## Data for review
◆ ◆ ◆ ◆

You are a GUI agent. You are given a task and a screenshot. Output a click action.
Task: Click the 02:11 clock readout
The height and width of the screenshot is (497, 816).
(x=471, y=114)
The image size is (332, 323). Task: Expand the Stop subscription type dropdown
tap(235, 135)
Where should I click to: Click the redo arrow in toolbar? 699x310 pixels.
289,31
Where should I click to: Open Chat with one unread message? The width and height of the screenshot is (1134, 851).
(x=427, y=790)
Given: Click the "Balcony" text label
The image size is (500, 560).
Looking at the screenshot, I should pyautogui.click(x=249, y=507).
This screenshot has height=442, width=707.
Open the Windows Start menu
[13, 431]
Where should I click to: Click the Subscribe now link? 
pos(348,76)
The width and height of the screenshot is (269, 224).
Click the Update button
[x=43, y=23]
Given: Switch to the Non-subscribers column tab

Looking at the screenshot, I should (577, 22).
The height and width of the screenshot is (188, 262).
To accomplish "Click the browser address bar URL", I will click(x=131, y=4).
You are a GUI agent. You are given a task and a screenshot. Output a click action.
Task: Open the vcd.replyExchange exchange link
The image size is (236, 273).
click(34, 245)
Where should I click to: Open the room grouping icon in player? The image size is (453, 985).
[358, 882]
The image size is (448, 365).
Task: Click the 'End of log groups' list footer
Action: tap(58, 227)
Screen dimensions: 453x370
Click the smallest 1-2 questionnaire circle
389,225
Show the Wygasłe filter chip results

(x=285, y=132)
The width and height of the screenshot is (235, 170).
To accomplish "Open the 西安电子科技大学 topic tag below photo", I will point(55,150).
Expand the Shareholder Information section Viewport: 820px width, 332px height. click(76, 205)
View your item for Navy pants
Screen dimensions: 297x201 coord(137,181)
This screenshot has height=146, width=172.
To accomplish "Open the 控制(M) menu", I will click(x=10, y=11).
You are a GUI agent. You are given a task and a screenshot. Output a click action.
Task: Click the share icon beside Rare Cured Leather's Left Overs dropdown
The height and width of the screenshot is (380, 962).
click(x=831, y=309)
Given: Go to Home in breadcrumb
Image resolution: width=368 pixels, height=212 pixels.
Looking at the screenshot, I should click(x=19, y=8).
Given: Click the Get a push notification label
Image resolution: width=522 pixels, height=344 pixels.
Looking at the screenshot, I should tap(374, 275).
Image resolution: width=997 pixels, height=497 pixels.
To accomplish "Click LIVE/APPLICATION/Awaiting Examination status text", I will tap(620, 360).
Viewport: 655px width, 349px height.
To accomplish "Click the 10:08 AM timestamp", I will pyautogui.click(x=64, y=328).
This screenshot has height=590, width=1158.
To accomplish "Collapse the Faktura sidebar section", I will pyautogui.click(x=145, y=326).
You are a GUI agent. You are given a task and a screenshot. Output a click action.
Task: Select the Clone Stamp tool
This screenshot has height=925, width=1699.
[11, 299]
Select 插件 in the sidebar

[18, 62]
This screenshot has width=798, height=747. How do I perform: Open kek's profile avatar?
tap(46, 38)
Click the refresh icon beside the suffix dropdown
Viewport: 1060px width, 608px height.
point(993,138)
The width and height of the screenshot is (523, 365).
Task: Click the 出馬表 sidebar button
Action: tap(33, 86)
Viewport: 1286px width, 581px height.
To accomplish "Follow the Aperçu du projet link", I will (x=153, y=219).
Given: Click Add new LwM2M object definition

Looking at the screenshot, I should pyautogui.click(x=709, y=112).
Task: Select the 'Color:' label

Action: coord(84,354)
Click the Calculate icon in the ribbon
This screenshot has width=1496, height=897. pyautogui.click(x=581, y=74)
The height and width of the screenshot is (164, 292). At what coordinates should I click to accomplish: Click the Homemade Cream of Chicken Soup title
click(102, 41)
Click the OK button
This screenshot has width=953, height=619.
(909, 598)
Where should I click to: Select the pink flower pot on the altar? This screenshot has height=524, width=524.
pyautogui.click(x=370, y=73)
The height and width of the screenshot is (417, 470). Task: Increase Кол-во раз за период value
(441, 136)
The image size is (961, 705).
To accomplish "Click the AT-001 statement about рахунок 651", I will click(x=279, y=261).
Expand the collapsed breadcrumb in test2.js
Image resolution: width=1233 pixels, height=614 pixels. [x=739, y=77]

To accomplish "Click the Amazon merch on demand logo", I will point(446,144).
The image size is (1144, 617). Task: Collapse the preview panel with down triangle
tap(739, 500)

◆ ◆ ◆ ◆

## Instructions to follow
Make a verbatim copy of every entry shown above.

## Response to this task
You are a GUI agent. You are given a task and a screenshot. Output a click action.
Task: Click the 02:11 clock readout
The height and width of the screenshot is (497, 816).
(x=471, y=114)
The image size is (332, 323). Task: Expand the Stop subscription type dropdown
tap(235, 135)
Where should I click to: Click the redo arrow in toolbar? 699x310 pixels.
289,31
Where should I click to: Open Chat with one unread message? The width and height of the screenshot is (1134, 851).
(x=427, y=790)
Given: Click the "Balcony" text label
The image size is (500, 560).
Looking at the screenshot, I should pyautogui.click(x=249, y=507).
This screenshot has height=442, width=707.
Open the Windows Start menu
[13, 431]
Where should I click to: Click the Subscribe now link? 
pos(348,76)
The width and height of the screenshot is (269, 224).
Click the Update button
[x=43, y=23]
Given: Switch to the Non-subscribers column tab

Looking at the screenshot, I should (577, 22).
The height and width of the screenshot is (188, 262).
To accomplish "Click the browser address bar URL", I will click(x=131, y=4).
You are a GUI agent. You are given a task and a screenshot. Output a click action.
Task: Open the vcd.replyExchange exchange link
The image size is (236, 273).
click(34, 245)
Where should I click to: Open the room grouping icon in player? The image size is (453, 985).
[358, 882]
The image size is (448, 365).
Task: Click the 'End of log groups' list footer
Action: tap(58, 227)
Screen dimensions: 453x370
Click the smallest 1-2 questionnaire circle
389,225
Show the Wygasłe filter chip results

(x=285, y=132)
The width and height of the screenshot is (235, 170).
To accomplish "Open the 西安电子科技大学 topic tag below photo", I will point(55,150).
Expand the Shareholder Information section Viewport: 820px width, 332px height. click(76, 205)
View your item for Navy pants
Screen dimensions: 297x201 coord(137,181)
This screenshot has height=146, width=172.
To accomplish "Open the 控制(M) menu", I will click(x=10, y=11).
You are a GUI agent. You are given a task and a screenshot. Output a click action.
Task: Click the share icon beside Rare Cured Leather's Left Overs dropdown
The height and width of the screenshot is (380, 962).
click(x=831, y=309)
Given: Go to Home in breadcrumb
Image resolution: width=368 pixels, height=212 pixels.
Looking at the screenshot, I should click(x=19, y=8).
Given: Click the Get a push notification label
Image resolution: width=522 pixels, height=344 pixels.
Looking at the screenshot, I should tap(374, 275).
Image resolution: width=997 pixels, height=497 pixels.
To accomplish "Click LIVE/APPLICATION/Awaiting Examination status text", I will tap(620, 360).
Viewport: 655px width, 349px height.
To accomplish "Click the 10:08 AM timestamp", I will pyautogui.click(x=64, y=328).
This screenshot has height=590, width=1158.
To accomplish "Collapse the Faktura sidebar section", I will pyautogui.click(x=145, y=326).
You are a GUI agent. You are given a task and a screenshot. Output a click action.
Task: Select the Clone Stamp tool
This screenshot has height=925, width=1699.
[11, 299]
Select 插件 in the sidebar

[18, 62]
This screenshot has width=798, height=747. How do I perform: Open kek's profile avatar?
tap(46, 38)
Click the refresh icon beside the suffix dropdown
Viewport: 1060px width, 608px height.
point(993,138)
The width and height of the screenshot is (523, 365).
Task: Click the 出馬表 sidebar button
Action: tap(33, 86)
Viewport: 1286px width, 581px height.
To accomplish "Follow the Aperçu du projet link", I will (x=153, y=219).
Given: Click Add new LwM2M object definition

Looking at the screenshot, I should pyautogui.click(x=709, y=112).
Task: Select the 'Color:' label

Action: coord(84,354)
Click the Calculate icon in the ribbon
This screenshot has width=1496, height=897. pyautogui.click(x=581, y=74)
The height and width of the screenshot is (164, 292). At what coordinates should I click to accomplish: Click the Homemade Cream of Chicken Soup title
click(102, 41)
Click the OK button
This screenshot has width=953, height=619.
(909, 598)
Where should I click to: Select the pink flower pot on the altar? This screenshot has height=524, width=524.
pyautogui.click(x=370, y=73)
The height and width of the screenshot is (417, 470). Task: Increase Кол-во раз за период value
(441, 136)
The image size is (961, 705).
To accomplish "Click the AT-001 statement about рахунок 651", I will click(x=279, y=261).
Expand the collapsed breadcrumb in test2.js
Image resolution: width=1233 pixels, height=614 pixels. [x=739, y=77]

To accomplish "Click the Amazon merch on demand logo", I will point(446,144).
The image size is (1144, 617). Task: Collapse the preview panel with down triangle
tap(739, 500)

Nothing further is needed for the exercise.